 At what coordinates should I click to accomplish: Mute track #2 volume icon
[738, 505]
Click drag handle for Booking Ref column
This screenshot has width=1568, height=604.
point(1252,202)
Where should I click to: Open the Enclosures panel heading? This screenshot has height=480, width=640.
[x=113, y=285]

----------

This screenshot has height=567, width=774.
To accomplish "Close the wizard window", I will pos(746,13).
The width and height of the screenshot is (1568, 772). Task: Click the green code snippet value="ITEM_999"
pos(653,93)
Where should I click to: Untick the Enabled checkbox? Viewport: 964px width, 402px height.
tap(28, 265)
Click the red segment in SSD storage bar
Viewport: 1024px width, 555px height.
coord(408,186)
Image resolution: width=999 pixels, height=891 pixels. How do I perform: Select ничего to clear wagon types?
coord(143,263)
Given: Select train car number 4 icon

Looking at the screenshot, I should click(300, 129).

----------

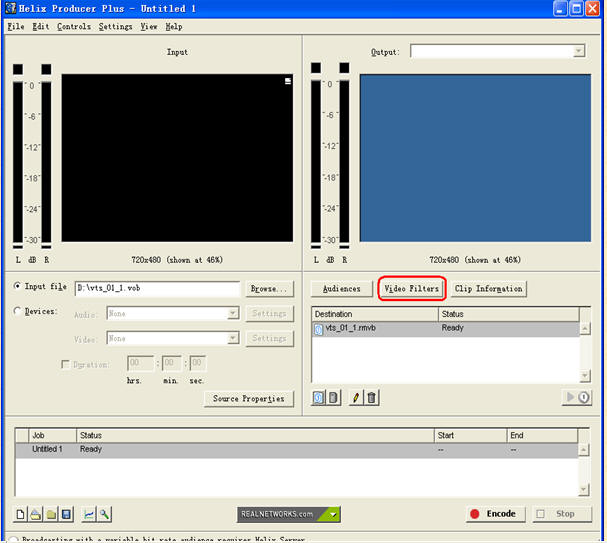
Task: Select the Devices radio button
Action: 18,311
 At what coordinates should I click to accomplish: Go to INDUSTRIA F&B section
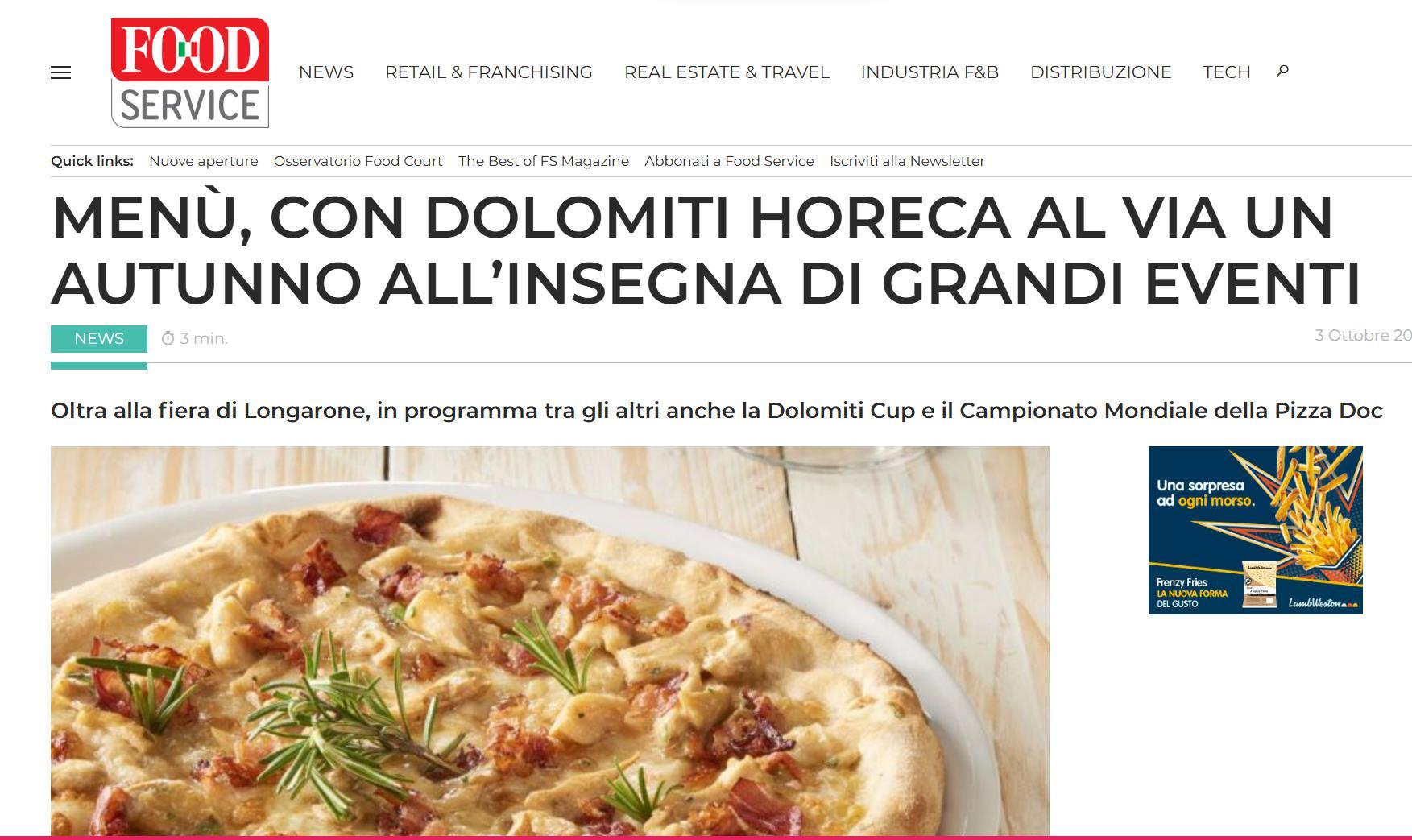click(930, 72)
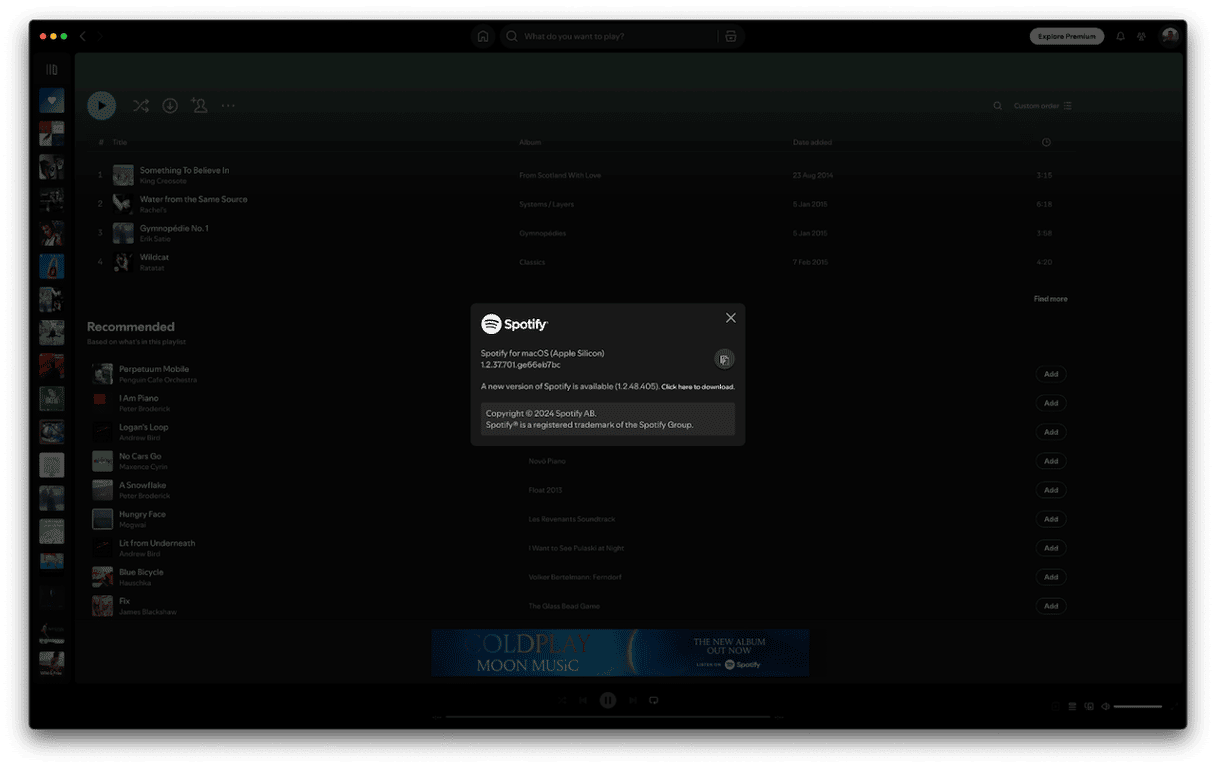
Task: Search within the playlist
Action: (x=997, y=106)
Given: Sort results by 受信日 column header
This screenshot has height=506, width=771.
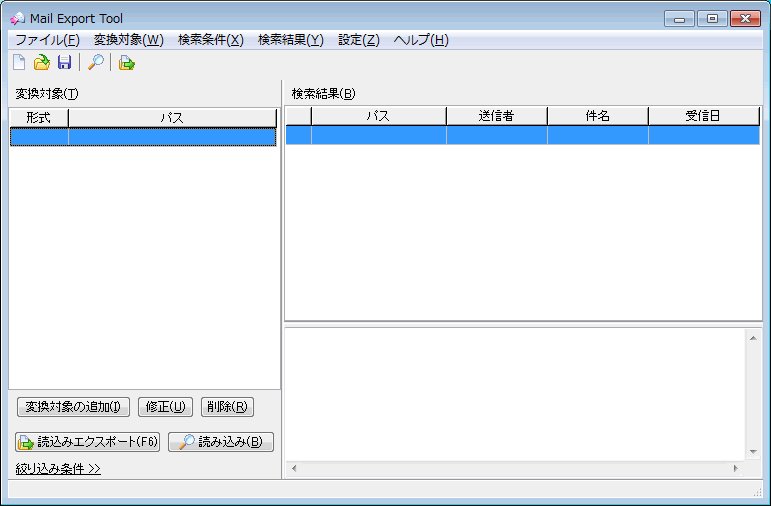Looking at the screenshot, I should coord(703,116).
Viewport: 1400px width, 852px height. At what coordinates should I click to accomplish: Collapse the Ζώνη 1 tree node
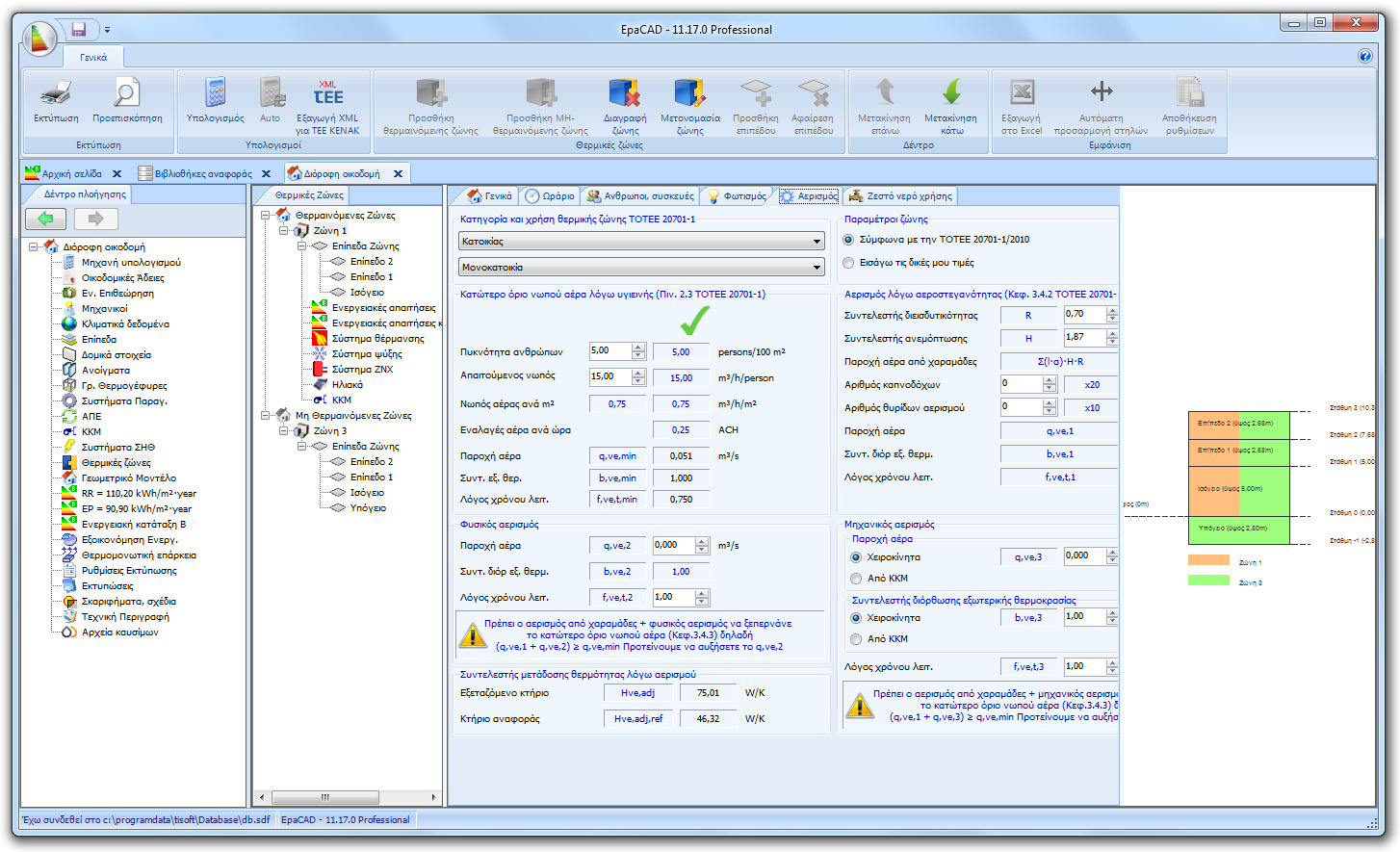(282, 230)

----------

▸ Exercise brief
Where a line of the data holds "column", show that line.

▸ Solution to this task
Click drag handle for Booking Ref column
Given: Sort results by 受信日 column header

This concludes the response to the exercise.